De fait, nos chiffres sont ceux de la Banque mondiale et du ministère des Finances, si ces données ne sont pas fiables, alors l’Etat tunisien a un très sérieux problème.
Certains des chiffres font référence, par exemple, aux indemnisations des islamistes d’Ennahdha et ceux de Soliman, en un mot aux bénéficiaires de l’amnistie générale.
En 2013, un premier déboursement a été fait de 12 millions de dinars, et en 2014, un second de 4 millions de dinars. Il semblerait qu’il ne s’agisse que d’avances. D’ailleurs R. Ghannouchi a demandé, il y a quelques temps, l’accélération du versement du reliquat. Il s’agit d’un fonds concours dont l’intitulé est “Fonds de compensation des victimes de la tyrannie bénéficiaires de l’amnistie générale“. Ce fonds fut mis en place par Slim Besbes par un arrêté du ministre des Finances et par un décret-loi signé par Ali Laarayedh.
Il y aussi les reliquats dans le système de sécurité sociale pour les revenants au travail ayant bénéficié de l’amnistie générale. 50 millions de dinars en 2013 et 64 millions de dinars en 2014. Nous attendons encore les chiffres de 2015.
Il y a plus effarant encore, le Fonds national de l’emploi, un fonds du trésor qui, normalement, aurait dû être contrôlé par le Parlement, sauf que le Parlement, jusqu’en 2014, était la fameuse ANC dominée par la Troïka souffrant d’un important taux d’absentéisme. Ce fonds a déboursé, entre 2011 et 2014, 1,476 milliard de dinars pour la création d’emplois, soit le montant des aides que veulent nous octroyer les bailleurs de fonds sur la même période. Avons-nous vu des améliorations en termes de ralentissement du chômage? De création d’emplois productifs autre que le gavage de l’administration?
Nous remarquons aussi des faits qui exigent des explications.

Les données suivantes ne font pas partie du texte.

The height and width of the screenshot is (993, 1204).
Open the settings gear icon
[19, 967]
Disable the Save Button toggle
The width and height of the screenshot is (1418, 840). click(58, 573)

Comme par exemple au ministère de l’Emploi, la hausse des subventions accordées aux établissements publics non soumis au code de la comptabilité publique au titre des dépenses de fonctionnement et entretiens des ouvrages publics. Fonds qui sont passés de 2 millions de dinars en 2012 à 18 millions en 2013. A cette hausse des subventions, s’ajoute une enveloppe de 20 MDT pour le développement de base, la mise en œuvre des politiques de l’emploi, et de 35 MDT, rémunérations pour les équipes en charge du développement de la formation de base qui s’élèvent à 159 MDT. La question est de connaître l’impact réel de cet argent et finalement de décider s’il a été correctement utilisé! Il s’agit avant tout de l’argent de nos impôts!

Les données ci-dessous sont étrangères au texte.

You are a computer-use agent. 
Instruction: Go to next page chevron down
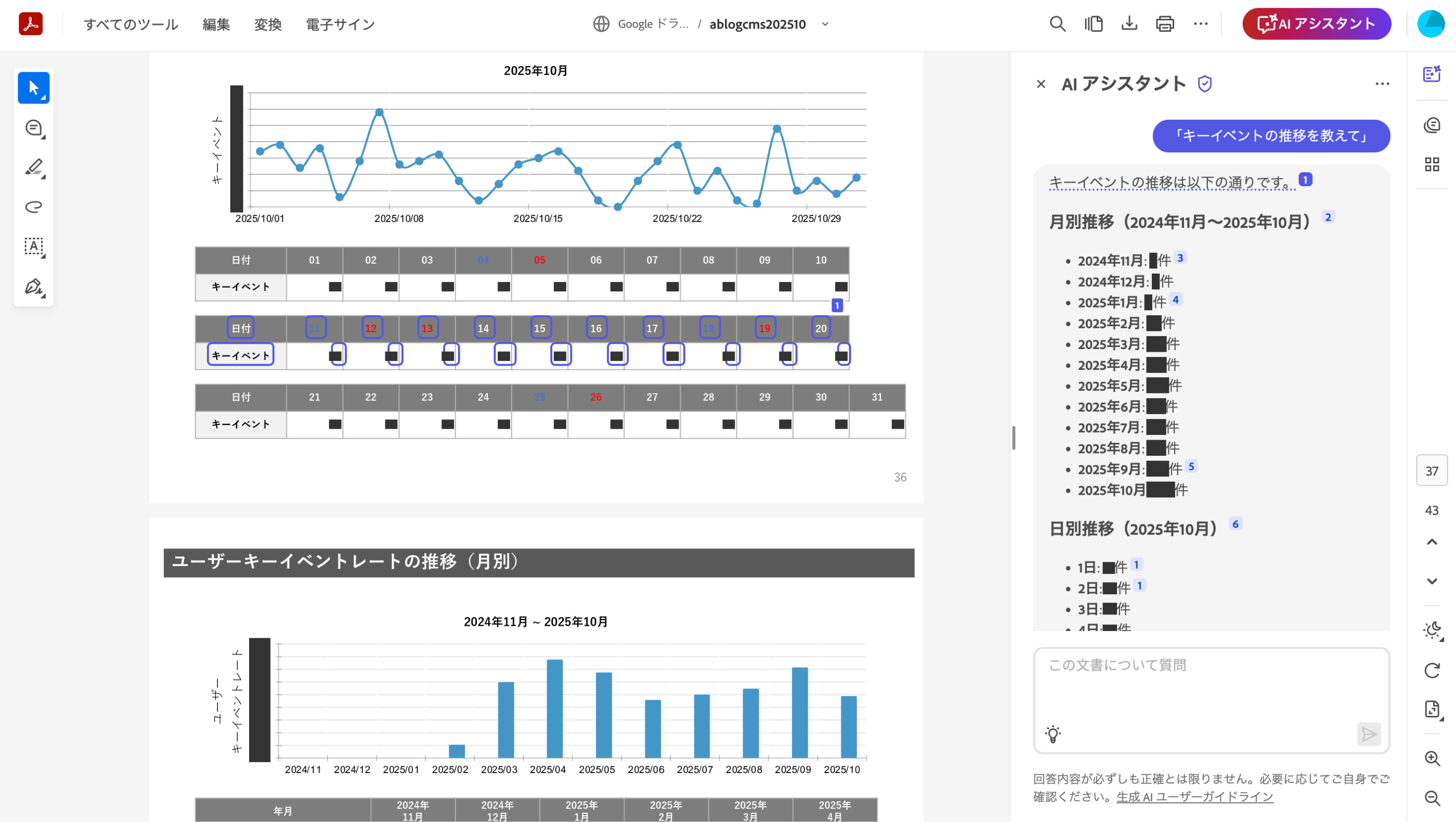(1432, 581)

Un autre dossier à fortement de quoi impressionner: 2,632 milliards de dinars, c’est le montant de la subvention que l’Etat tunisien a versé à l’ETAP (Entreprise tunisienne d’activités pétrolières, ndlr) au titre de la subvention sur le carburant en 2013. Il faut noter que pour cette année-là, cette subvention s’élevait à 3,734 milliards de dinars. En 2014, l’Etat a versé 2,200 milliards de dinars à l’ETAP. Il est nécessaire et urgent que l’ETAP explique à l’ARP comment ont été dépensés ces fonds, pour que la confiance et la transparence continuent à prévaloir dans les relations entre le peuple et l’Etat, car de tels chiffres et l’opacité régnante risquent d’alimenter aussi bien l’intox que les troubles sociaux.
Quelles sont les mesures qui devraient, d’après vous, être prises pour mettre fin à cette hémorragie des fonds publics?

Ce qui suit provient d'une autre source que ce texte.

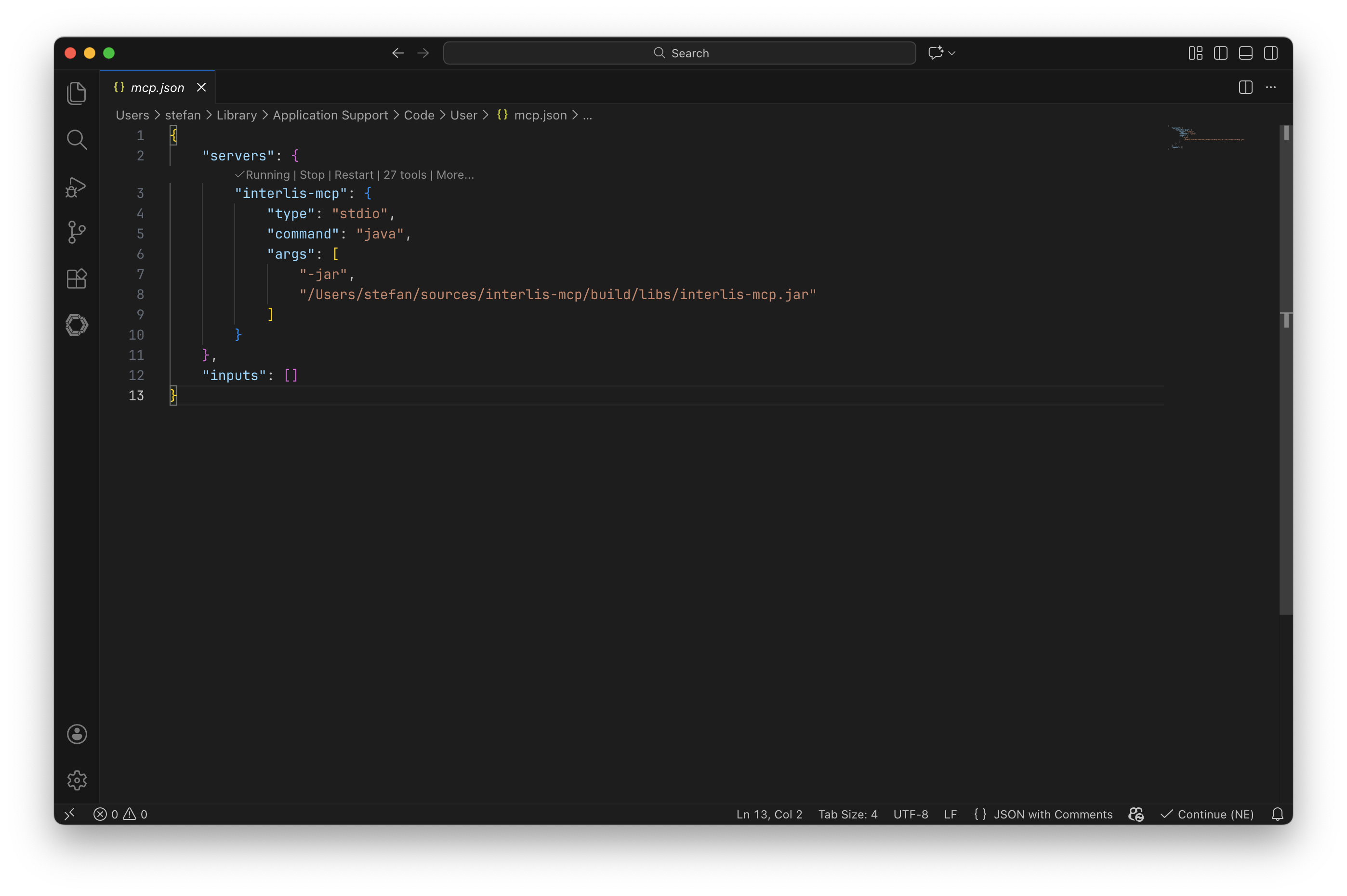1347x896 pixels.
Task: Open Accounts in the activity bar
Action: coord(77,734)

Est-ce que l’article 96 est toujours d’actualité? Si tel est le cas, alors l’Etat doit lancer des audits et faire preuve de transparence. S’il y a vol et malversations, alors l’Etat transmettra naturellement les dossiers à la justice. C’est dans cette optique que l’Etat doit faire des exemples sur la place publique et instaurer, par la contrainte, le respect des comptes et des deniers publics. Il est nécessaire aussi que l’Administration, ce grand corps de patriotes, poursuive sa tâche de veille et dénonce les comportements antipatriotiques.